IoT Digitisation (finding the secret sauce, business needs to insight delivery)
The advent of IoT Digitisation heralds the possibility of creating entirely new ways to build a direct and personal relationship with customers on one hand, and have the greatest level of individual product tracking on the other. The executive C-Suite understands the opportunity, but they are wholly un-informed on how to go about setting the data value initiative up for success. From their perspective, some think it is the same as a software product selection process. That is to evaluate different suppliers and pick the best one based on cost, terms, functionality and other key metrics. But, it’s more than just selecting a software product.
There is no doubting that the Technical Landscape of IoT and Big Data architectures that support storing of IoT data is a crowded one. The complexity of the technical landscape as well as the predominance of open source software has led to companies that take the leap into the digitisation / big data / IoT world having the challenge of building an extensive software development team. This is often a more than subtle transition to a software development world from their core business. So, the question of how best to manage this transition arises and a question of the differences between time to value versus effort to value in deriving the desired value from their data arises.
Having worked with many customers in the last 5 years in the analytics space, the two biggest determinants of a successful path to deriving value from data that I have seen are appropriate executive sponsorship and internal / external collaboration frameworks. The executive sponsorship is needed to ‘knock people’s heads together’ as an old Cork colleague of mine once said. The two heads being the IT department and the business function. The collaboration requirement is nuanced in that there may be several ways in which this can be achieved. Sufficient executive sponsorship together with employees and processes that support inter department integration and cooperation are fundamental to success.

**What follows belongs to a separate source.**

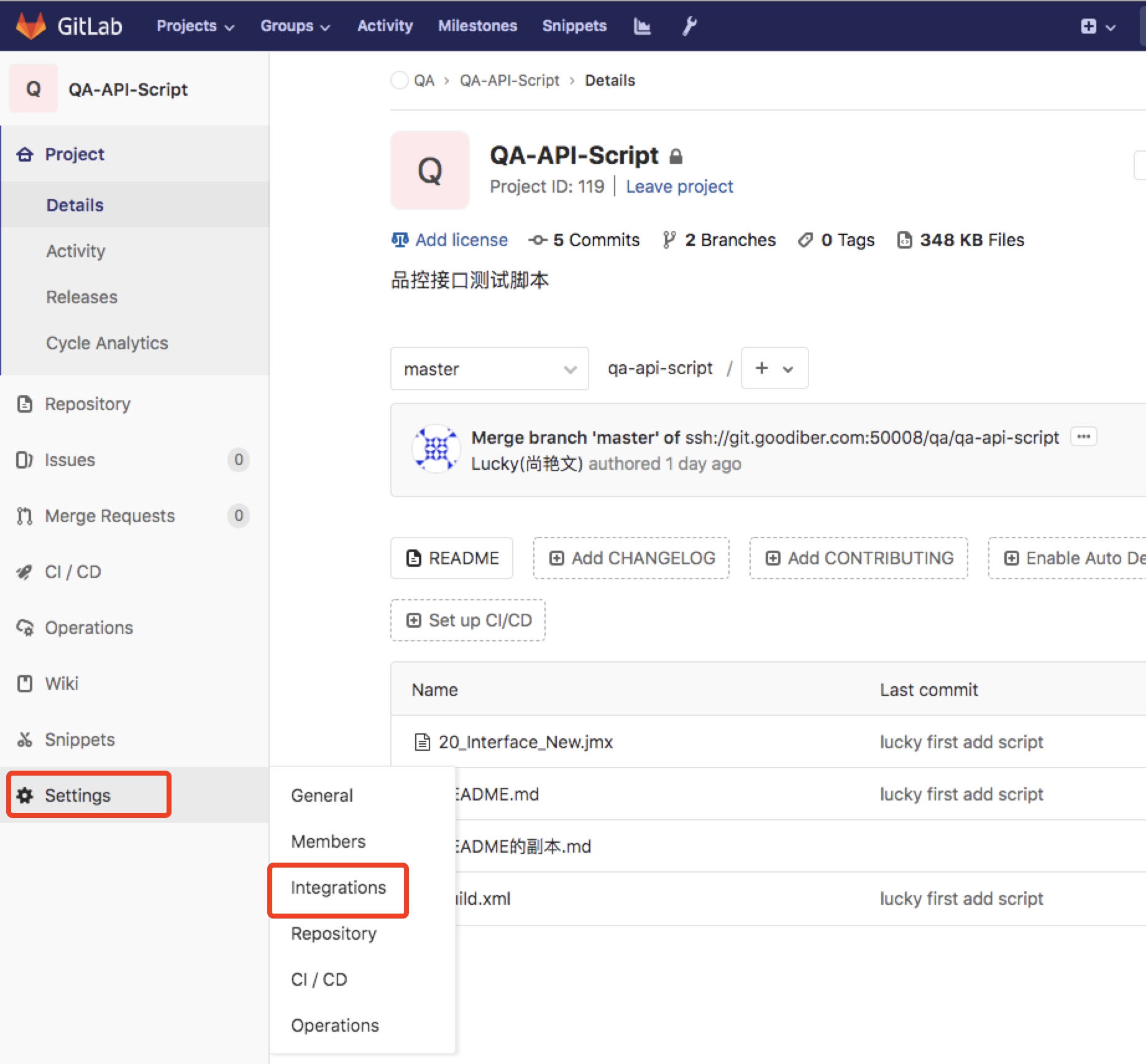This screenshot has height=1064, width=1146.
Task: Open the Issues sidebar item
Action: (69, 460)
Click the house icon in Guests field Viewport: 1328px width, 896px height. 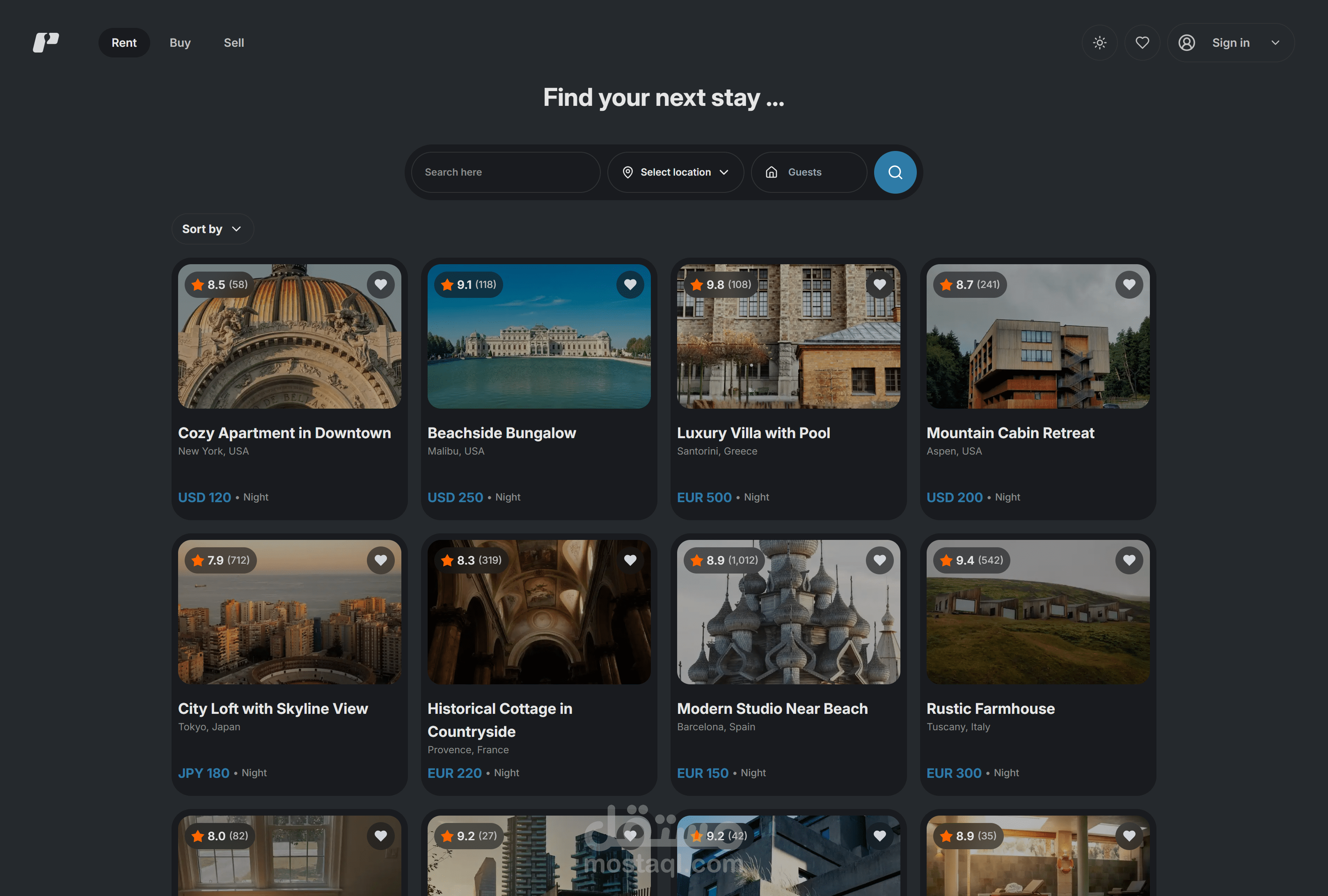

A by-line that is often noted in this space is ‘Fail fast, fail often’. What does that mean, and is it something that senior executives want to go around saying? I try to explain this another way. You have a business question / problem or opportunity that you think can be answered by the data that your business creates or has access to. The quicker you can find out if the data will answer the question that better. I have built agile methodology’s to achieve this and I often say that those investigative initial projects have two successful outcomes. The first is that you find the insight / answer to your question that you were looking for. The second ‘successful’ outcome is that you don’t find the answer. Some might see that as a fail, but you have learned something. You need to change the question or get more data to answer the one you have. The quicker you can iterate through this process, the faster you can get the right answer to the right question.
Now, for some things that I think the IoT space in Ireland needs. The first is sufficient support for start-ups in the data analytics space. I was invited by the German-Irish chamber of commerce on an IoT study tour of companies, universities and research institutions in the Ruhr valley. On a visit to the CITEC University in Bielefeld, I heard how they give up to €50K worth of free support for start-up companies to take their research ideas to market. Ulrich Ruckert, their head of Cognitronics and Sensor Systems explained his reasoning. Companies pay taxes to the government, the government gives grants to the university to do it research so he feels an obligation on the universities to give something back to industry. What a great idea!
Another area that I think progress could be made is whether there is space for a better data science language? Language is used to convey ideas. Although I can readily see how using a principal component analysis on a wide data set, a logistic regression on a dependent variable of interest coupled with a decision tree model will help implement a predictive capability for managing that same dependent variable, does my business user understand what I am saying. A new language may not be needed, but we need more stories. This is the best way of conveying the value of data science techniques to potential business sponsors.